SET OF TASKS:
A - In the passage on the NHS, which sociologist described neoliberalism as "a programme for destroying collective structures which may impede pure market logic"?
B - Write the next part of the passage on the NHS, picking up after its final sentence.

DOCUMENT EXCERPT:
>>>>>

Despite its functionality for capitalism in reproducing a labour force capable of undertaking the work required of it, the NHS has always stuck in the craw of reactionaries as an excrescence of socialism disfiguring their free-enterprise ideals, all the more so in the age of globalized neoliberalism – “a programme for destroying collective structures which may impede pure market logic” in the formulation of sociologist Pierre Bourdieu – when every last nook and cranny of life is subject to commodification in an insatiable search for profit. Worse still, the founding ethos of the NHS mandates an allocation of funds for treatment of the elderly, patients with chronic and terminal illnesses, and others with little or no prospect of crossing the economic apartheid barrier to validation as “active” members of society, or in other words of toiling to augment the wealth and dominance of the exploiting class. The NHS, in its original conception, recognized the intrinsic “use value” of good health; but capitalists have no interest in that, only in its “exchange value” insofar as they can parlay the superior labour power (or “productivity”) of healthy workers into higher profits. No matter that, before being saddled with the cash-devouring bureaucracy of the “internal market” promoted by Tony Blair, and the fateful embrace in 1992 of ruinous private finance initiative (PFI) contracts, the NHS was more efficient than any system of privatized health care, and spectacularly more so than the grossly profligate US model that Thatcherites and drug companies drool over: privatized it must be, for the lower orders have had it too good since 1948 and, amid ruling-class alarm about the cost of socialized medicine potentially placing a drag on capital accumulation, are to be returned to their rightful station, one of precarious wellbeing and a decently early death when their usefulness is exhausted. No matter either that, across the board from utility companies to railways, privatization has been uniformly calamitous, not to say fatal, for the general public – as David Bennett of health quango Monitor argues, it has at least exposed “monopolistic, monolithic markets” to the “economic regulation” of corporate profiteers, so there is no reason why the NHS should escape with its non-profit complexion intact.

<<<<<

RECORDS PROVIDED:

>>>>>

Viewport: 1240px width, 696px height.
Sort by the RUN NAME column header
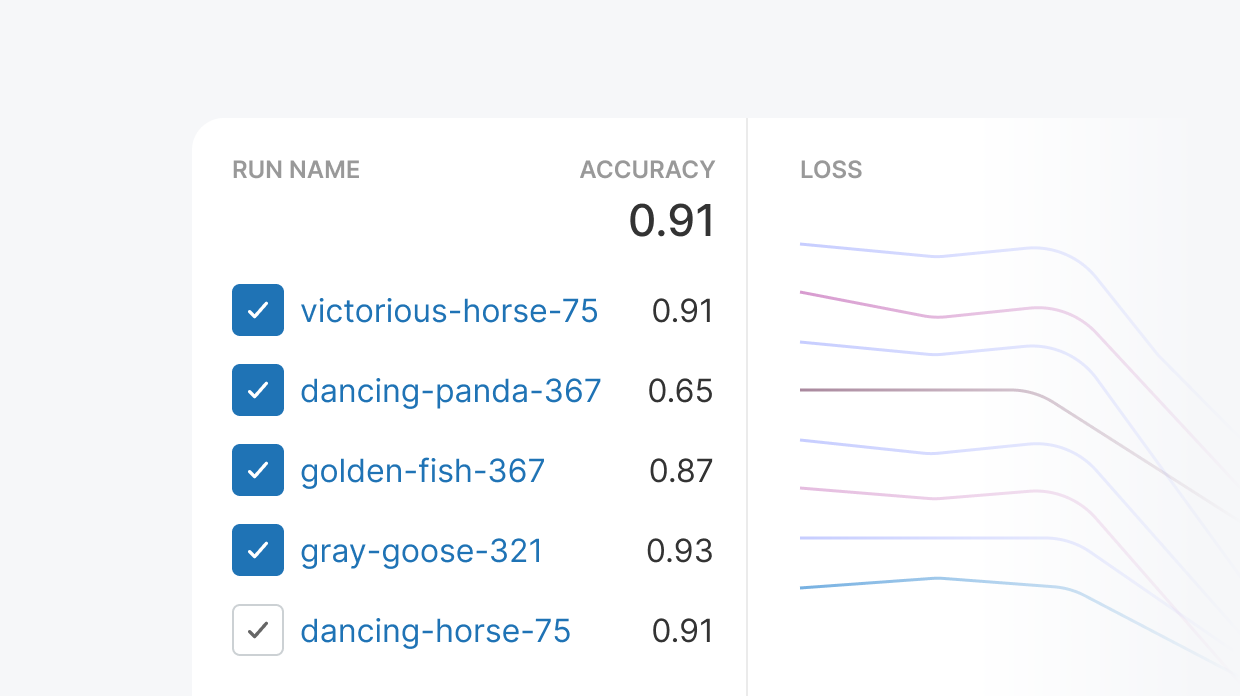point(296,170)
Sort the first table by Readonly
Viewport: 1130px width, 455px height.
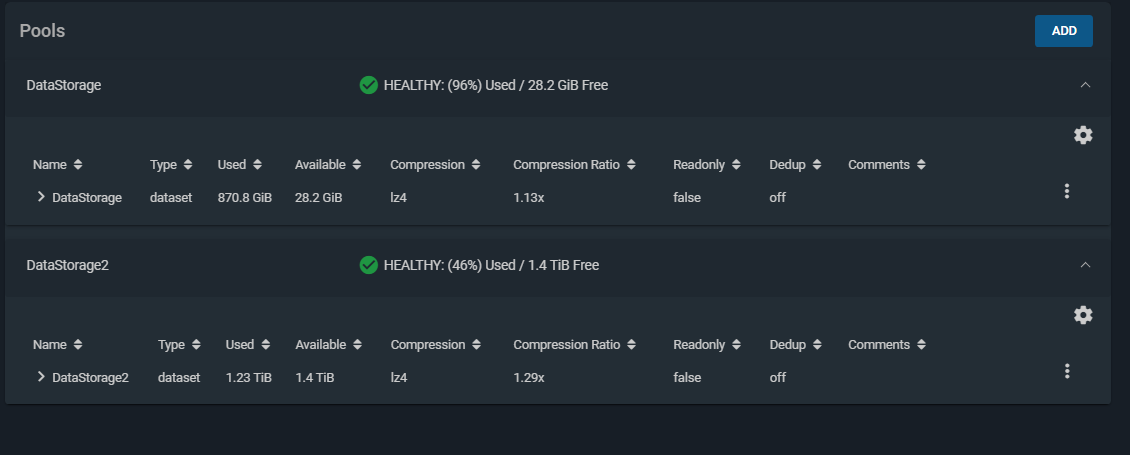click(x=707, y=164)
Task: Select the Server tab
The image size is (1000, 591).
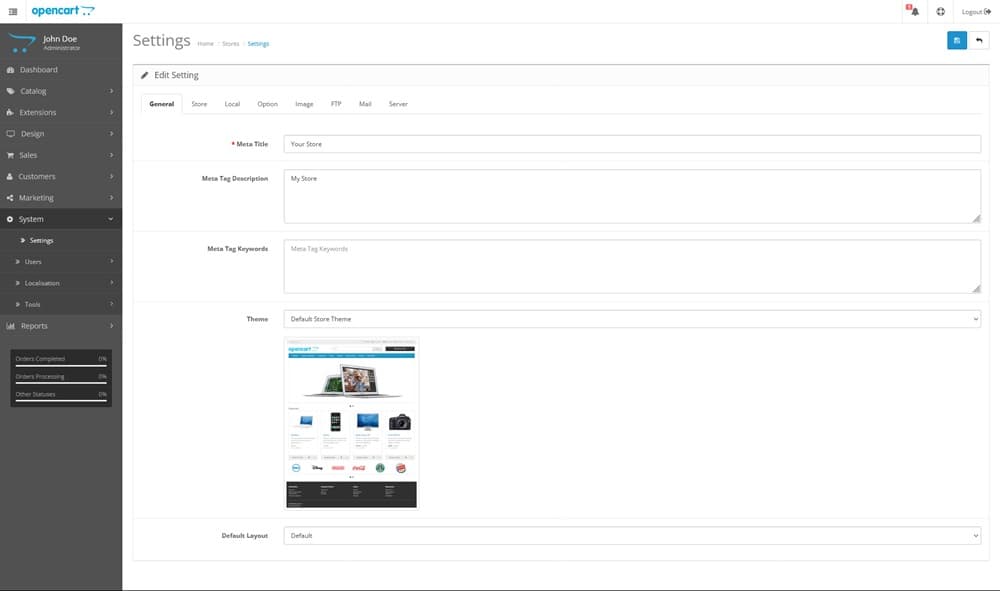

<<<<<

ANSWERS FOR THIS EXERCISE:
A - Pierre Bourdieu

B -
Members of the Pathways group are agreed that we are living out this dismal scenario at the sharp end. Appointments with psychiatrists and other specialist NHS staff have become few and far between, absurdly so for a collective with experience of psychotic episodes, severe depression, self-harm and attempted suicide. On the rare occasions when appointments are granted, we have been told that we must give advance notice of inability to attend of not less than forty-eight hours, on pain of expulsion from the system. It would appear that, in the eyes of NHS bureaucrats, clairvoyance is a byproduct of mental illness. Such “downsizing” of services can only cause dismay and distress. At the time of writing, a local woman from Newcastle-under-Lyme, Brenda Moult, has resorted to the desperate step of discontinuing medication for her diabetes in protest at neglect of her mental health needs on the part of South Staffordshire and Shropshire Healthcare Foundation Trust, whose Chief Executive Neil Carr roused himself from managerial torpor long enough to issue the mindbogglingly complacent statement that “we are dealing with this as appropriate, through our normal complaints procedure.”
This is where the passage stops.